Director: Denis Villeneuve
Starring: Amy Adams, Jeremy Renner, Forest Whitaker, Michael Stuhlbarg, and Mark O’Brien
“E.T.”, “Independence Day”, “The War of the Worlds”, “The Day the Earth Stood Still”, “First Encounter of the Third Kind”; these are all films that have portrayed contact with alien beings from outer space in different ways. Some of these films display a curious, confused, friendly intergalactic organism while some portray a hostile, angry, vindictive space creature. No matter how one may examine these extraterrestrials it’s undeniable that the event of such an arrival on Earth would display some interesting characteristics from our divided, emotional population.
Talented director Denis Villeneuve, who directed the impressive “Sicario” last year, returns with another remarkable film called “Arrival”. The filmmaker utilizes the premise of a science fiction film, specifically the invasion angles associated with the genre, to craft a thoughtful and tender film about communication, love, and the human condition. It’s an incredibly well thought out film that displays the power of genre film and how, in talented hands, a story about extraterrestrials unexpectedly arriving on Earth can also be an incredibly artistic endeavor.
Dr. Louise Banks (Amy Adams), a linguistics expert, is teaching at a college when the world is disrupted by the arrival of alien spacecrafts that position themselves all across the globe. Dr. Banks is called to assist the government in establishing communication with the alien visitors; assisting her is a theoretical physicist named Ian (Jeremy Renner) and an army Colonel (Forest Whitaker). Once on board the ship the team must decipher a language in order to figure out the purpose of the extraterrestrials while the world around them grows progressively more hostile towards the unexpected visitors.
This broad synopsis is all you need to know about the story going in. It may be the best way to approach this film experience. “Arrival” does a great job of creating a detailed and complex, yet completely accessible, narrative. However, its biggest triumph is the genuine and heartfelt emotional experience that is organized along the way. Communication and language play vital roles in the composition of the film, specifically how humans communicate with each another and how they communicate the emotions that motivate their every decision. There is a strong aspect concerning language and how it is used to provide structure in the way we examine history and comprehend the future. The characters composed in the film beautifully explore these aspects, specifically the sensitive construction of Dr. Banks played by Amy Adams.
Ms. Adams conveys a character restrained by emotion yet motivated towards the process of connection. How can you have a genuine connection without emotion? It’s a compelling contrast that is expertly crafted by the actor. Jeremy Renner’s character also brings an important component to the film; the actor’s character is looking for an explanation grounded by some sense of logic, it’s a great character to utilize in the science fiction genre.
Influencing all these narrative and character aspects is the astute direction of Denis Villeneuve.
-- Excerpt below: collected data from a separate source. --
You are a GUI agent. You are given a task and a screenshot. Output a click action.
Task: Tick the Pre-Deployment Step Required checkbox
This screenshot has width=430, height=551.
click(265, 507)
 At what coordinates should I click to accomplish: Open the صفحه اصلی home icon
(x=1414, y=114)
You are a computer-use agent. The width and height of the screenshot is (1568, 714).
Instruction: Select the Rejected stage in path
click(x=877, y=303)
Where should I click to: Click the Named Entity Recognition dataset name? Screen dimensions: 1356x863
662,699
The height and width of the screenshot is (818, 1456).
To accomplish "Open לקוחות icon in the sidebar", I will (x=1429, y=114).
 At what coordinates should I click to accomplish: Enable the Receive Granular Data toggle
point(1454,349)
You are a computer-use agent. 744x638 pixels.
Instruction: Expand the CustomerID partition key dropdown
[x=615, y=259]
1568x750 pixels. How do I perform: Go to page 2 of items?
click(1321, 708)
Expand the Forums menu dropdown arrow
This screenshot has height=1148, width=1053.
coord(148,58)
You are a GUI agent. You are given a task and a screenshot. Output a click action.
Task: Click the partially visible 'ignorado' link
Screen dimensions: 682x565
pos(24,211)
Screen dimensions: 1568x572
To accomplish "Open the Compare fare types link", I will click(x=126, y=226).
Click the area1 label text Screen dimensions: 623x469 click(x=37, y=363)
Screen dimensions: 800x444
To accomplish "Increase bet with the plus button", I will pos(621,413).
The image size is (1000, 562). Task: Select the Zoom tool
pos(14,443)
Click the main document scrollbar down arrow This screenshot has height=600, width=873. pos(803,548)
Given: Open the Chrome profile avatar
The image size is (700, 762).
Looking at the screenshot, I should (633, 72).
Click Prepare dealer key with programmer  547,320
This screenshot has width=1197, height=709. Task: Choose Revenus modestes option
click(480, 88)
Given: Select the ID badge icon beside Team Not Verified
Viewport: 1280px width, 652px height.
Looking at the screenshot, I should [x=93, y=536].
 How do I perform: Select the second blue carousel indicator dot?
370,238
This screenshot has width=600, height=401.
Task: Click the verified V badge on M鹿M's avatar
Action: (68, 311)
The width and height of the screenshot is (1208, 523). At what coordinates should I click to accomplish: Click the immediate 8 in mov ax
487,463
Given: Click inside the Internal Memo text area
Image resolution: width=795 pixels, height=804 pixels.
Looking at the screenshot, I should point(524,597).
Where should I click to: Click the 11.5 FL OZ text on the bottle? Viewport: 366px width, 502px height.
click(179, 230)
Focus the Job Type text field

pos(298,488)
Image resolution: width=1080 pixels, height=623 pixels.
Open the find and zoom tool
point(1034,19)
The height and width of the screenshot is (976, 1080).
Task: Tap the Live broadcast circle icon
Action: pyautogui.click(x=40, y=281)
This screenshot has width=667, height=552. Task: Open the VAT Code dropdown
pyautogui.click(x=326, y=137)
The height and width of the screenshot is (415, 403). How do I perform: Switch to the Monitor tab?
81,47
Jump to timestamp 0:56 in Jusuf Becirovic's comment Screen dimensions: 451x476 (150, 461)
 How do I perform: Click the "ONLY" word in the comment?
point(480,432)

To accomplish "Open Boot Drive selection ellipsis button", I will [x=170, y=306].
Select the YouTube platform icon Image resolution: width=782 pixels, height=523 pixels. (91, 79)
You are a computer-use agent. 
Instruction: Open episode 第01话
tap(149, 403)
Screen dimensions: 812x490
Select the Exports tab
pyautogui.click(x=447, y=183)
The director continues to grow with every film that he orchestrates, here again displaying the themes of the film through every aspect of the filmmaking process. Mr. Villeneuve connects with director of photography Bradford Young in composing a world filled with images that build an atmosphere of disconnection that is reproduced in the characters. This is utilized in a variety of ways, either with tight close-ups that blur the world around the character or with singular shots that correlate to the loneliness experienced by the barriers imposed with humanity and with the aliens trying to communicate.
“Arrival” is an impressive experience; a film that is more about the human connection and less about the aliens and the ominous spacecrafts. It’s a film that subverts the science fiction genre in ingenious fashion, avoiding formulaic conventions while utilizing genre characteristics in intelligent ways. It’s a film that boldly goes beyond the contemporary expectations that usually defines the genre.